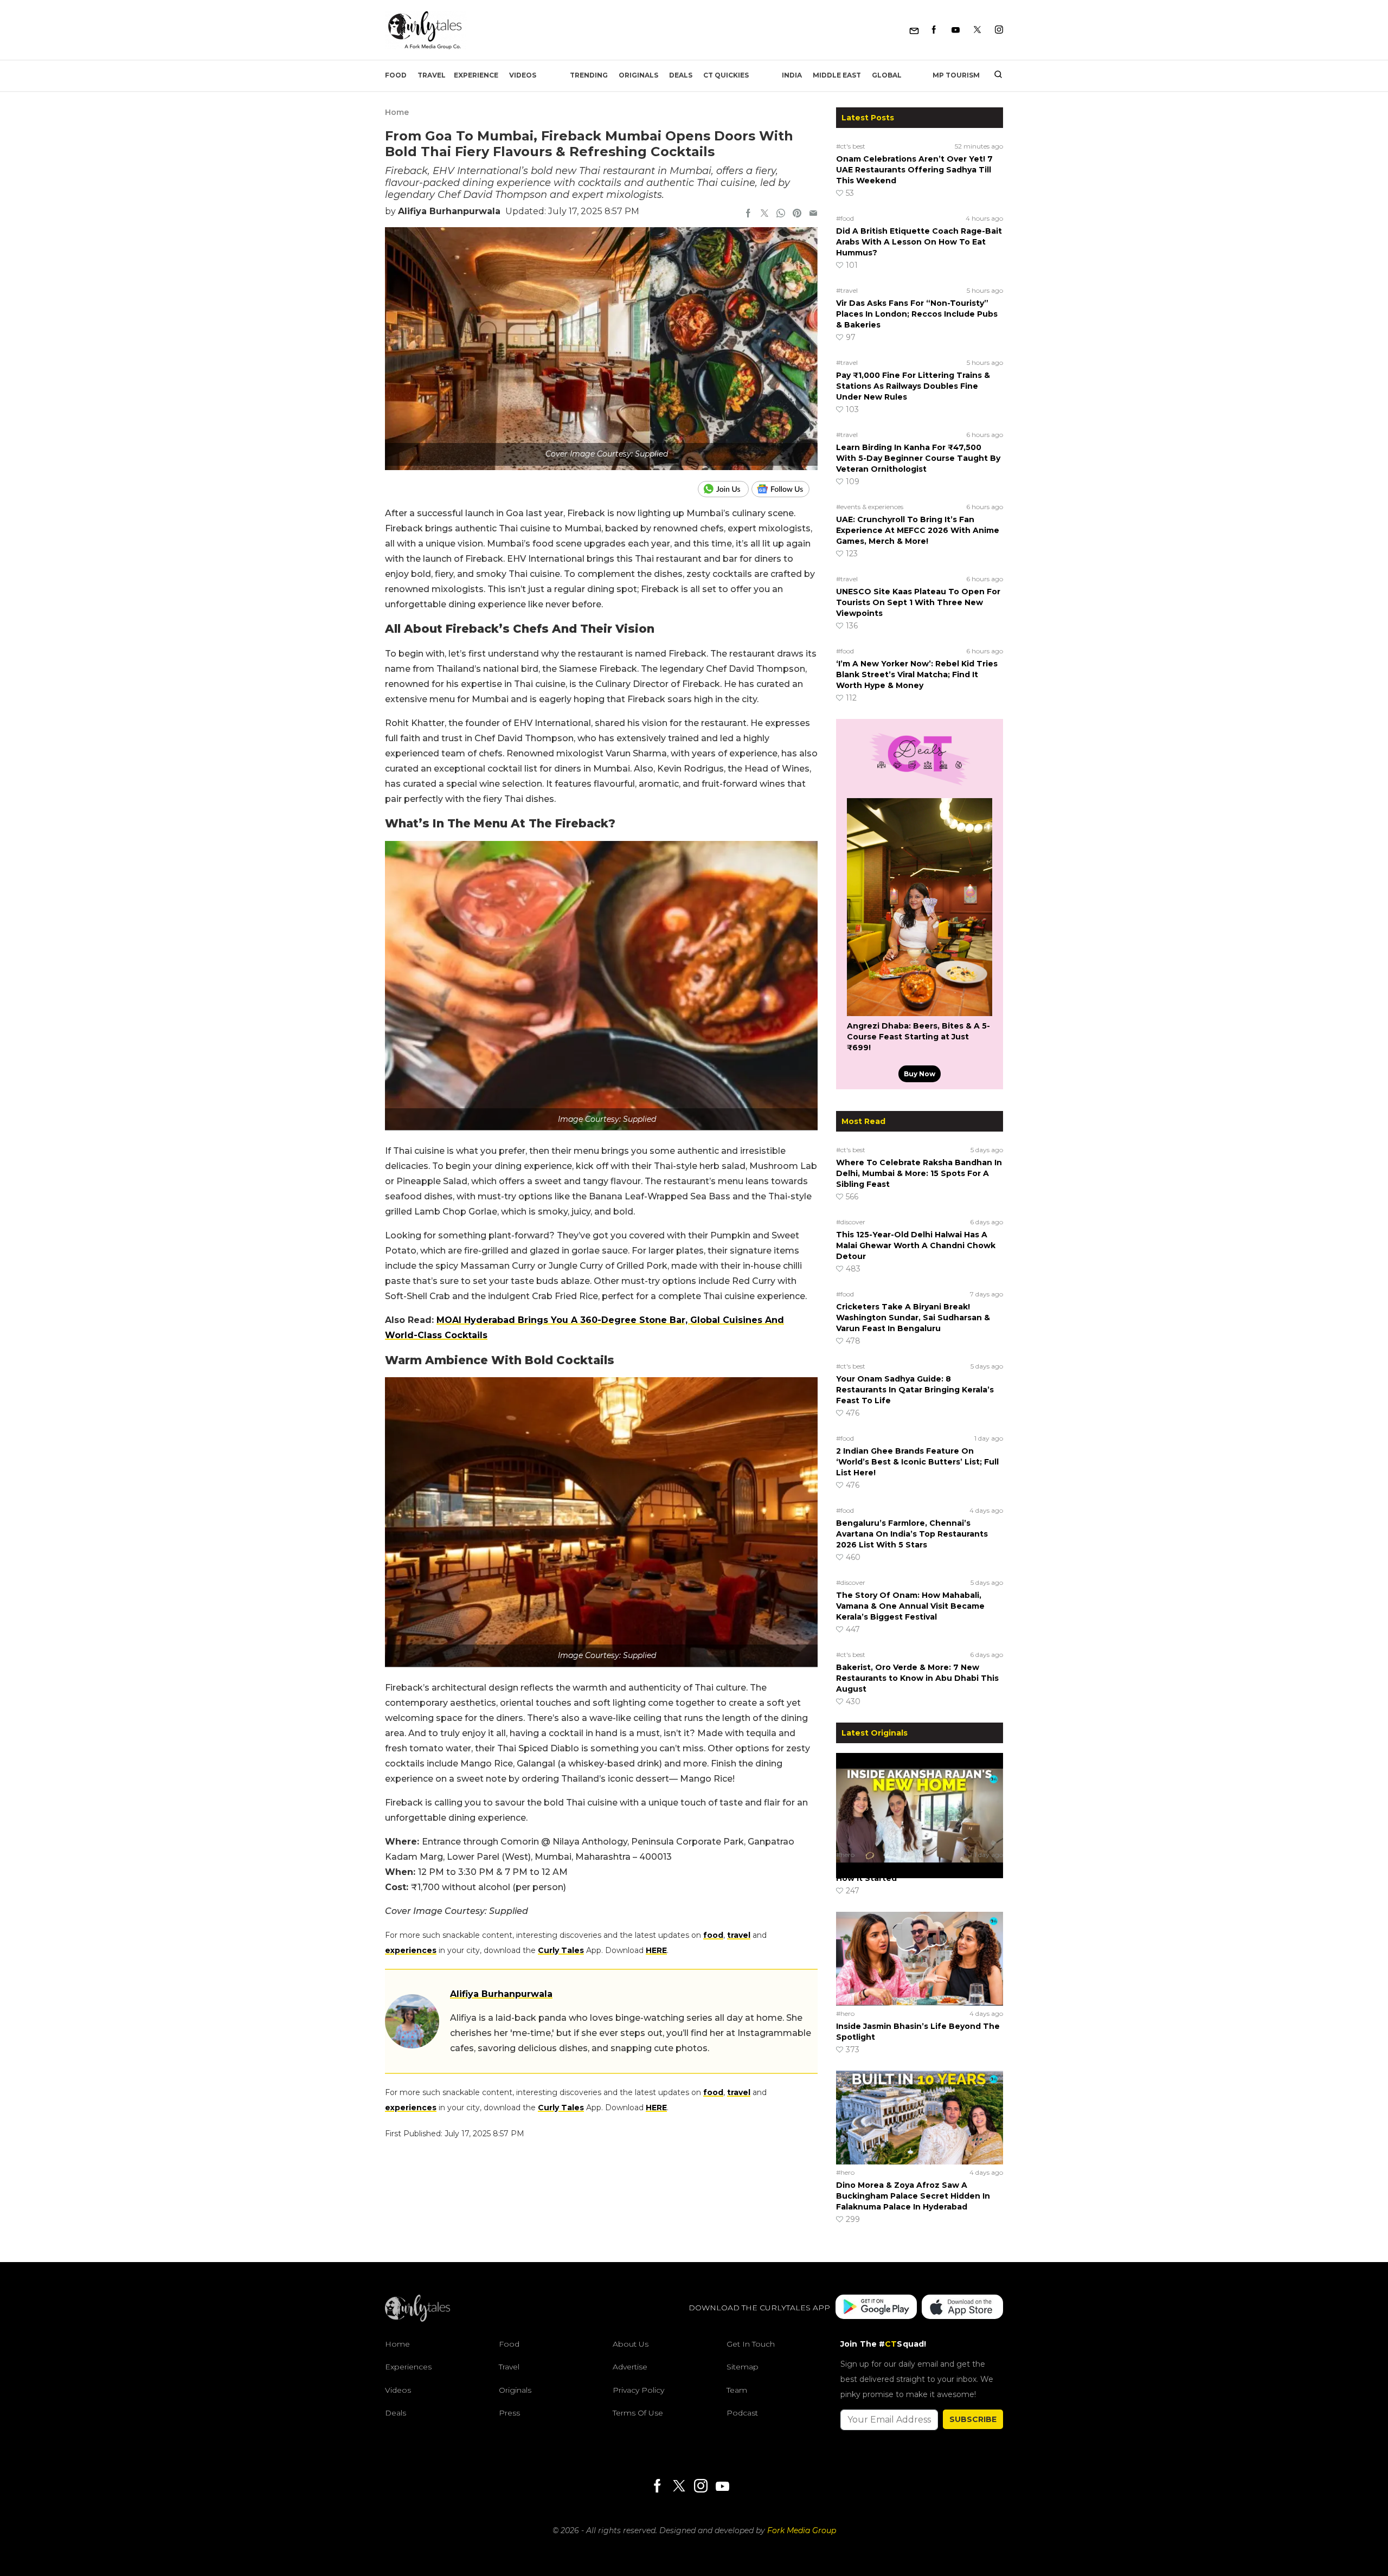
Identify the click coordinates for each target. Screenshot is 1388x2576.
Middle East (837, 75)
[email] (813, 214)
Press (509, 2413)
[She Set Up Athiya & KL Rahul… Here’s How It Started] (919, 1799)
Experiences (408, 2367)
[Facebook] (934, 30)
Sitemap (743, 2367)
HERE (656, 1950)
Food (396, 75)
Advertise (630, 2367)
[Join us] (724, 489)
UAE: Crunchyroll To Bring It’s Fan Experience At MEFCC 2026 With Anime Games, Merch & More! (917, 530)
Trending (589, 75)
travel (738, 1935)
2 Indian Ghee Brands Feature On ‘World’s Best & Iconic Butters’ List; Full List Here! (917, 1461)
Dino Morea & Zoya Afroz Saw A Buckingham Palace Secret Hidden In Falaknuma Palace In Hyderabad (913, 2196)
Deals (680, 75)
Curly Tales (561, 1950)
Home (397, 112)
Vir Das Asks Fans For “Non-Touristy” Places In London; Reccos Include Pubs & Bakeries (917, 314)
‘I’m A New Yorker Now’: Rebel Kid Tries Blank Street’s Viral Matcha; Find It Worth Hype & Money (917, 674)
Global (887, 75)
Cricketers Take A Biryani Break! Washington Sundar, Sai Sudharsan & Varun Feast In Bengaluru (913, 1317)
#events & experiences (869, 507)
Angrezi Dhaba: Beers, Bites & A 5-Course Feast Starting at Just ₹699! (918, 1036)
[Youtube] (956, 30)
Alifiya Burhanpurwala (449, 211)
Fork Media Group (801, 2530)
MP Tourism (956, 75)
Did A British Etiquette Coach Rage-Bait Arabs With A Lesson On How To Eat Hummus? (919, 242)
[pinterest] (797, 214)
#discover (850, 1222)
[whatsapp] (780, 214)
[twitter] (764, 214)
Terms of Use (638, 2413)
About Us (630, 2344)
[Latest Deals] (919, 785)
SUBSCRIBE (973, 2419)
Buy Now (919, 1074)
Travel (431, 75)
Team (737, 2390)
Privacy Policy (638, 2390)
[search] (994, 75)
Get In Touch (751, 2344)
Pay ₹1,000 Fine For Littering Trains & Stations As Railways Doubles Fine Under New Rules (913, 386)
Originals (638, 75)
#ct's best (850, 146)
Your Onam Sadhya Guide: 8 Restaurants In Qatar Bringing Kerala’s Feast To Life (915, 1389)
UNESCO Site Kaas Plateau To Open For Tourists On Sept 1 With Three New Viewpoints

__What to produce__. Each entry shown above must be quoted exactly, with its pictures left out.

__Answer space__.
Identify the click coordinates for each target. Screenshot is 1388x2576.
Middle East (837, 75)
[email] (813, 214)
Press (509, 2413)
[She Set Up Athiya & KL Rahul… Here’s How It Started] (919, 1799)
Experiences (408, 2367)
[Facebook] (934, 30)
Sitemap (743, 2367)
HERE (656, 1950)
Food (396, 75)
Advertise (630, 2367)
[Join us] (724, 489)
UAE: Crunchyroll To Bring It’s Fan Experience At MEFCC 2026 With Anime Games, Merch & More! (917, 530)
Trending (589, 75)
travel (738, 1935)
2 Indian Ghee Brands Feature On ‘World’s Best & Iconic Butters’ List; Full List Here! (917, 1461)
Dino Morea & Zoya Afroz Saw A Buckingham Palace Secret Hidden In Falaknuma Palace In Hyderabad (913, 2196)
Deals (680, 75)
Curly Tales (561, 1950)
Home (397, 112)
Vir Das Asks Fans For “Non-Touristy” Places In London; Reccos Include Pubs & Bakeries (917, 314)
‘I’m A New Yorker Now’: Rebel Kid Tries Blank Street’s Viral Matcha; Find It Worth Hype & Money (917, 674)
Global (887, 75)
Cricketers Take A Biryani Break! Washington Sundar, Sai Sudharsan & Varun Feast In Bengaluru (913, 1317)
#events & experiences (869, 507)
Angrezi Dhaba: Beers, Bites & A 5-Course Feast Starting at Just ₹699! (918, 1036)
[Youtube] (956, 30)
Alifiya Burhanpurwala (449, 211)
Fork Media Group (801, 2530)
MP Tourism (956, 75)
Did A British Etiquette Coach Rage-Bait Arabs With A Lesson On How To Eat Hummus? (919, 242)
[pinterest] (797, 214)
#discover (850, 1222)
[whatsapp] (780, 214)
[twitter] (764, 214)
Terms of Use (638, 2413)
About Us (630, 2344)
[Latest Deals] (919, 785)
SUBSCRIBE (973, 2419)
Buy Now (919, 1074)
Travel (431, 75)
Team (737, 2390)
Privacy Policy (638, 2390)
[search] (994, 75)
Get In Touch (751, 2344)
Pay ₹1,000 Fine For Littering Trains & Stations As Railways Doubles Fine Under New Rules (913, 386)
Originals (638, 75)
#ct's best (850, 146)
Your Onam Sadhya Guide: 8 Restaurants In Qatar Bringing Kerala’s Feast To Life (915, 1389)
UNESCO Site Kaas Plateau To Open For Tourists On Sept 1 With Three New Viewpoints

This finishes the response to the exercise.